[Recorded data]
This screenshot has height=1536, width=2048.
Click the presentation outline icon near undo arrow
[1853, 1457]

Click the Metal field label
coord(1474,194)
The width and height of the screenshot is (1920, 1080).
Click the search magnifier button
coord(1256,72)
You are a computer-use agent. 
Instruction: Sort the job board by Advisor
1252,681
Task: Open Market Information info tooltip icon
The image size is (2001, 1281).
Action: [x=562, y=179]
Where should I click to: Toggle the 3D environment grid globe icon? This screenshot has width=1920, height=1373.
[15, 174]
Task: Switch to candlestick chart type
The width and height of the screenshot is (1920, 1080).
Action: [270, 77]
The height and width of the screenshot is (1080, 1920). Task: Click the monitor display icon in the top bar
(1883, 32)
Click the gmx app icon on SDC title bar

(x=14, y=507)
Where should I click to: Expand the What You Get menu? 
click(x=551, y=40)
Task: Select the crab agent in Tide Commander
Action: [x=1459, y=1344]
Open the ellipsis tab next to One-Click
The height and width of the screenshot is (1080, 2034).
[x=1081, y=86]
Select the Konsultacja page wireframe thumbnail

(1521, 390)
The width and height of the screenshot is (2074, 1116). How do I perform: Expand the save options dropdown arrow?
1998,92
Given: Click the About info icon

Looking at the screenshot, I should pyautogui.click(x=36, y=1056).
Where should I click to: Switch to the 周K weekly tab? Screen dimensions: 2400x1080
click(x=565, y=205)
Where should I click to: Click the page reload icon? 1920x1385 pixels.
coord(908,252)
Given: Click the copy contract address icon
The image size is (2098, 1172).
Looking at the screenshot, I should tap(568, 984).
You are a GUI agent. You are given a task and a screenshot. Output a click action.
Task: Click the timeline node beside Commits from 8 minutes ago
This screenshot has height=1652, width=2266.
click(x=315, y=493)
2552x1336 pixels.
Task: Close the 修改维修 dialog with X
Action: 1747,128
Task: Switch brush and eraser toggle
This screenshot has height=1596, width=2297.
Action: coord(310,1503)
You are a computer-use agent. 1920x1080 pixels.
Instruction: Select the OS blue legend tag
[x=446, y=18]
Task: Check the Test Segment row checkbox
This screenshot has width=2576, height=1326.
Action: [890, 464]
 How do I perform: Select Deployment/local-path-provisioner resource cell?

Your task: Copy every line of the records above that holds the word "Open".

Answer box:
Task: Open Market Information info tooltip icon
Open the ellipsis tab next to One-Click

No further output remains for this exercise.